Swap every "GUI agent" in the records below for "interface agent", and give all of the lines again with nothing else changed.

(Records pointing to text and elements)
################

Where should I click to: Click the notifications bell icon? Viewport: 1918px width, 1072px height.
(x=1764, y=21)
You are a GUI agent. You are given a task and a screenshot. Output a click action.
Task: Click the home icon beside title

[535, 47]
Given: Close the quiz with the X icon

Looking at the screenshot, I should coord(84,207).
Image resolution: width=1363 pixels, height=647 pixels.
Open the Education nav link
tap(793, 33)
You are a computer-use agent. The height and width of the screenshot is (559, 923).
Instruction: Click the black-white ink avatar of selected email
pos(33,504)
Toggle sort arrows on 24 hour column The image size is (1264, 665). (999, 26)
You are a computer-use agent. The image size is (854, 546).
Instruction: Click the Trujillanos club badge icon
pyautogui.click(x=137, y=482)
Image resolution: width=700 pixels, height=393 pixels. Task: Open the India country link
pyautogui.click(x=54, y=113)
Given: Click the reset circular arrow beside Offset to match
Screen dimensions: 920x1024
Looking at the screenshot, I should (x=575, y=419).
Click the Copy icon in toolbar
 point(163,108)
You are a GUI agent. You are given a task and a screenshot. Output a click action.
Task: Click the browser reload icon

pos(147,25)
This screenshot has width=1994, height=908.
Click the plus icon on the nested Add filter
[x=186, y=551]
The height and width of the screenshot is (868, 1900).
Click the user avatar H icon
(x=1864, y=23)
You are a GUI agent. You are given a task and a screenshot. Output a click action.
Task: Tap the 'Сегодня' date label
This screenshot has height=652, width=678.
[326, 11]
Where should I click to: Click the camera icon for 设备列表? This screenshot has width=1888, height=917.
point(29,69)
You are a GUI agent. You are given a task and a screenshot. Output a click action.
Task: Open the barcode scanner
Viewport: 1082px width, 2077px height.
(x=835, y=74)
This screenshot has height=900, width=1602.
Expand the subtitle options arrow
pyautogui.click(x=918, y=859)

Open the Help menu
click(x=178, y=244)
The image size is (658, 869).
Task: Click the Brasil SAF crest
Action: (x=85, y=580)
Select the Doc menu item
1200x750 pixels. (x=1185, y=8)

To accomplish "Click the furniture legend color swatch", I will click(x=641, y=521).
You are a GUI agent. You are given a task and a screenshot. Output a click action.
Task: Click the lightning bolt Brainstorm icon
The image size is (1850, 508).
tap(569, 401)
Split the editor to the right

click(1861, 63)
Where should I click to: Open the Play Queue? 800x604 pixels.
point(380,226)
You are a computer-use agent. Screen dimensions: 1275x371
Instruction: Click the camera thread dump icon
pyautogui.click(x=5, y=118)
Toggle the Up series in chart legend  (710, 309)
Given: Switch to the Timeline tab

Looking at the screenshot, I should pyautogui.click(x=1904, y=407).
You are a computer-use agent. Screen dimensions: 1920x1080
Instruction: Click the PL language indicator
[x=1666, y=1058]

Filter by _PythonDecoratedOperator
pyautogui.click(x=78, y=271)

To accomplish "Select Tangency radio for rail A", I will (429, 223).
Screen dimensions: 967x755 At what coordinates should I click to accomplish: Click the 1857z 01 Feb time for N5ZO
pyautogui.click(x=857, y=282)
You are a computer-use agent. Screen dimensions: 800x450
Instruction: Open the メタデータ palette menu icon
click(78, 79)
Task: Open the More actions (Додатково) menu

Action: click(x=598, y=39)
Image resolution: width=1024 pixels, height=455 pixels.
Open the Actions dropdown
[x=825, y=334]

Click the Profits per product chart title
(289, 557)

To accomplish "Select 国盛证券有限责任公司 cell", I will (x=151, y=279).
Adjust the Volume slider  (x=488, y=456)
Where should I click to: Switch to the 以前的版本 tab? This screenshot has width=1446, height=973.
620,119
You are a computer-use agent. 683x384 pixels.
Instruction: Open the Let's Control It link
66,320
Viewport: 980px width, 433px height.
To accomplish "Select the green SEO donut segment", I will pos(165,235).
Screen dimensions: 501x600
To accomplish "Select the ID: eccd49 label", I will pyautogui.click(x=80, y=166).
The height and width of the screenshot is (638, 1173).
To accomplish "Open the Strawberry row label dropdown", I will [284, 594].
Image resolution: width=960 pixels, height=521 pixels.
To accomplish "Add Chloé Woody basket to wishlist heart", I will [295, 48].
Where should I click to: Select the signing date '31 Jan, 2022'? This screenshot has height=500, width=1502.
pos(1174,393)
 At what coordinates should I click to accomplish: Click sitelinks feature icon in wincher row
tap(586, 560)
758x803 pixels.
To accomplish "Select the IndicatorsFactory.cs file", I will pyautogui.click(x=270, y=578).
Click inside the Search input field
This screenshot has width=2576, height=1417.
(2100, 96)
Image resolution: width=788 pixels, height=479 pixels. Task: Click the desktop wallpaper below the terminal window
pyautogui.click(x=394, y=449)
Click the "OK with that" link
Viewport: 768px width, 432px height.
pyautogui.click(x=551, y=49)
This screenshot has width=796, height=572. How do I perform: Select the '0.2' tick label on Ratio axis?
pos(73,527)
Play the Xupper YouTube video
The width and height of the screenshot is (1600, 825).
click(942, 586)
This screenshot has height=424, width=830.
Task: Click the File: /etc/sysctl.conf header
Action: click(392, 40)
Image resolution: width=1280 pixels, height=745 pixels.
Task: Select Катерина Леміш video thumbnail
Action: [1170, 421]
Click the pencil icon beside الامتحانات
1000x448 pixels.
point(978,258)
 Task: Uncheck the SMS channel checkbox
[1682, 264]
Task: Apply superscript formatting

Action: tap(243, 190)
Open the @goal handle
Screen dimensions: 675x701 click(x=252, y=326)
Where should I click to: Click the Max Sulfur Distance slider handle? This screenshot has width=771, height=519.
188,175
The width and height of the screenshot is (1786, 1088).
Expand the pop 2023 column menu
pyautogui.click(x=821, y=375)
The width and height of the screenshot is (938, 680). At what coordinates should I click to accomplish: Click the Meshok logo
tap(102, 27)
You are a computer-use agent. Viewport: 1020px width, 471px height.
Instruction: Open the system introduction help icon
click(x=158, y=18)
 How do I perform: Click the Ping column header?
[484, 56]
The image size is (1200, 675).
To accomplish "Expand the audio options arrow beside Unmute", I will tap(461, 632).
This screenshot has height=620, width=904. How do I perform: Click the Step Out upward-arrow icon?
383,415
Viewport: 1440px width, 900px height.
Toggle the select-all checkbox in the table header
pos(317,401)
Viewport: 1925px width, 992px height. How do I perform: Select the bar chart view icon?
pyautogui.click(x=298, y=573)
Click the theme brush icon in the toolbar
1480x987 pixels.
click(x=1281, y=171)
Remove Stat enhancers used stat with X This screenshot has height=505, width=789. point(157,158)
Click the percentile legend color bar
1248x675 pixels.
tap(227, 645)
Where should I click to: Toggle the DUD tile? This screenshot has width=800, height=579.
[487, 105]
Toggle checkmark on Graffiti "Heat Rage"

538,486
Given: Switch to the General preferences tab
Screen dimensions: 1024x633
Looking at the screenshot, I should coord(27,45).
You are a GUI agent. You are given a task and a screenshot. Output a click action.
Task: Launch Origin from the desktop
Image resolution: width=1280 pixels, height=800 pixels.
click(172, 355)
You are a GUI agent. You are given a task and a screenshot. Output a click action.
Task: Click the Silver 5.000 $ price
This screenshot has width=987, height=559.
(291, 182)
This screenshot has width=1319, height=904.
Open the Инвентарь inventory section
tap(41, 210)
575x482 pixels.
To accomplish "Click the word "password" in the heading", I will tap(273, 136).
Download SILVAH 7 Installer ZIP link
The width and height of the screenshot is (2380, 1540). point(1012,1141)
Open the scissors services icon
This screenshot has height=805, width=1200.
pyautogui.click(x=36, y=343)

################

WRITTEN ANSWER >>
Where should I click to: Click the notifications bell icon? Viewport: 1918px width, 1072px height.
(x=1764, y=21)
You are a interface agent. You are given a task and a screenshot. Output a click action.
Task: Click the home icon beside title

[535, 47]
Given: Close the quiz with the X icon

Looking at the screenshot, I should coord(84,207).
Image resolution: width=1363 pixels, height=647 pixels.
Open the Education nav link
tap(793, 33)
You are a computer-use agent. The height and width of the screenshot is (559, 923).
Instruction: Click the black-white ink avatar of selected email
pos(33,504)
Toggle sort arrows on 24 hour column The image size is (1264, 665). (999, 26)
You are a computer-use agent. The image size is (854, 546).
Instruction: Click the Trujillanos club badge icon
pyautogui.click(x=137, y=482)
Image resolution: width=700 pixels, height=393 pixels. Task: Open the India country link
pyautogui.click(x=54, y=113)
Given: Click the reset circular arrow beside Offset to match
Screen dimensions: 920x1024
Looking at the screenshot, I should (x=575, y=419).
Click the Copy icon in toolbar
 point(163,108)
You are a interface agent. You are given a task and a screenshot. Output a click action.
Task: Click the browser reload icon

pos(147,25)
This screenshot has width=1994, height=908.
Click the plus icon on the nested Add filter
[x=186, y=551]
The height and width of the screenshot is (868, 1900).
Click the user avatar H icon
(x=1864, y=23)
You are a interface agent. You are given a task and a screenshot. Output a click action.
Task: Tap the 'Сегодня' date label
This screenshot has height=652, width=678.
[326, 11]
Where should I click to: Click the camera icon for 设备列表? This screenshot has width=1888, height=917.
point(29,69)
You are a interface agent. You are given a task and a screenshot. Output a click action.
Task: Open the barcode scanner
Viewport: 1082px width, 2077px height.
(x=835, y=74)
This screenshot has height=900, width=1602.
Expand the subtitle options arrow
pyautogui.click(x=918, y=859)

Open the Help menu
click(x=178, y=244)
The image size is (658, 869).
Task: Click the Brasil SAF crest
Action: (x=85, y=580)
Select the Doc menu item
1200x750 pixels. (x=1185, y=8)

To accomplish "Click the furniture legend color swatch", I will click(x=641, y=521).
You are a interface agent. You are given a task and a screenshot. Output a click action.
Task: Click the lightning bolt Brainstorm icon
The image size is (1850, 508).
tap(569, 401)
Split the editor to the right

click(1861, 63)
Where should I click to: Open the Play Queue? 800x604 pixels.
point(380,226)
You are a computer-use agent. Screen dimensions: 1275x371
Instruction: Click the camera thread dump icon
pyautogui.click(x=5, y=118)
Toggle the Up series in chart legend  (710, 309)
Given: Switch to the Timeline tab

Looking at the screenshot, I should pyautogui.click(x=1904, y=407).
You are a computer-use agent. Screen dimensions: 1920x1080
Instruction: Click the PL language indicator
[x=1666, y=1058]

Filter by _PythonDecoratedOperator
pyautogui.click(x=78, y=271)

To accomplish "Select Tangency radio for rail A", I will (429, 223).
Screen dimensions: 967x755 At what coordinates should I click to accomplish: Click the 1857z 01 Feb time for N5ZO
pyautogui.click(x=857, y=282)
You are a computer-use agent. Screen dimensions: 800x450
Instruction: Open the メタデータ palette menu icon
click(78, 79)
Task: Open the More actions (Додатково) menu

Action: click(x=598, y=39)
Image resolution: width=1024 pixels, height=455 pixels.
Open the Actions dropdown
[x=825, y=334]

Click the Profits per product chart title
(289, 557)

To accomplish "Select 国盛证券有限责任公司 cell", I will (x=151, y=279).
Adjust the Volume slider  (x=488, y=456)
Where should I click to: Switch to the 以前的版本 tab? This screenshot has width=1446, height=973.
620,119
You are a computer-use agent. 683x384 pixels.
Instruction: Open the Let's Control It link
66,320
Viewport: 980px width, 433px height.
To accomplish "Select the green SEO donut segment", I will pos(165,235).
Screen dimensions: 501x600
To accomplish "Select the ID: eccd49 label", I will pyautogui.click(x=80, y=166).
The height and width of the screenshot is (638, 1173).
To accomplish "Open the Strawberry row label dropdown", I will [284, 594].
Image resolution: width=960 pixels, height=521 pixels.
To accomplish "Add Chloé Woody basket to wishlist heart", I will [295, 48].
Where should I click to: Select the signing date '31 Jan, 2022'? This screenshot has height=500, width=1502.
pos(1174,393)
 At what coordinates should I click to accomplish: Click sitelinks feature icon in wincher row
tap(586, 560)
758x803 pixels.
To accomplish "Select the IndicatorsFactory.cs file", I will pyautogui.click(x=270, y=578).
Click inside the Search input field
This screenshot has width=2576, height=1417.
(2100, 96)
Image resolution: width=788 pixels, height=479 pixels. Task: Click the desktop wallpaper below the terminal window
pyautogui.click(x=394, y=449)
Click the "OK with that" link
Viewport: 768px width, 432px height.
pyautogui.click(x=551, y=49)
This screenshot has width=796, height=572. How do I perform: Select the '0.2' tick label on Ratio axis?
pos(73,527)
Play the Xupper YouTube video
The width and height of the screenshot is (1600, 825).
click(942, 586)
This screenshot has height=424, width=830.
Task: Click the File: /etc/sysctl.conf header
Action: click(392, 40)
Image resolution: width=1280 pixels, height=745 pixels.
Task: Select Катерина Леміш video thumbnail
Action: [1170, 421]
Click the pencil icon beside الامتحانات
1000x448 pixels.
point(978,258)
 Task: Uncheck the SMS channel checkbox
[1682, 264]
Task: Apply superscript formatting

Action: tap(243, 190)
Open the @goal handle
Screen dimensions: 675x701 click(x=252, y=326)
Where should I click to: Click the Max Sulfur Distance slider handle? This screenshot has width=771, height=519.
188,175
The width and height of the screenshot is (1786, 1088).
Expand the pop 2023 column menu
pyautogui.click(x=821, y=375)
The width and height of the screenshot is (938, 680). At what coordinates should I click to accomplish: Click the Meshok logo
tap(102, 27)
You are a computer-use agent. Viewport: 1020px width, 471px height.
Instruction: Open the system introduction help icon
click(x=158, y=18)
 How do I perform: Click the Ping column header?
[484, 56]
The image size is (1200, 675).
To accomplish "Expand the audio options arrow beside Unmute", I will tap(461, 632).
This screenshot has height=620, width=904. How do I perform: Click the Step Out upward-arrow icon?
383,415
Viewport: 1440px width, 900px height.
Toggle the select-all checkbox in the table header
pos(317,401)
Viewport: 1925px width, 992px height. How do I perform: Select the bar chart view icon?
pyautogui.click(x=298, y=573)
Click the theme brush icon in the toolbar
1480x987 pixels.
click(x=1281, y=171)
Remove Stat enhancers used stat with X This screenshot has height=505, width=789. point(157,158)
Click the percentile legend color bar
1248x675 pixels.
tap(227, 645)
Where should I click to: Toggle the DUD tile? This screenshot has width=800, height=579.
[487, 105]
Toggle checkmark on Graffiti "Heat Rage"

538,486
Given: Switch to the General preferences tab
Screen dimensions: 1024x633
Looking at the screenshot, I should coord(27,45).
You are a interface agent. You are given a task and a screenshot. Output a click action.
Task: Launch Origin from the desktop
Image resolution: width=1280 pixels, height=800 pixels.
click(172, 355)
You are a interface agent. You are given a task and a screenshot. Output a click action.
Task: Click the Silver 5.000 $ price
This screenshot has width=987, height=559.
(291, 182)
This screenshot has width=1319, height=904.
Open the Инвентарь inventory section
tap(41, 210)
575x482 pixels.
To accomplish "Click the word "password" in the heading", I will tap(273, 136).
Download SILVAH 7 Installer ZIP link
The width and height of the screenshot is (2380, 1540). point(1012,1141)
Open the scissors services icon
This screenshot has height=805, width=1200.
pyautogui.click(x=36, y=343)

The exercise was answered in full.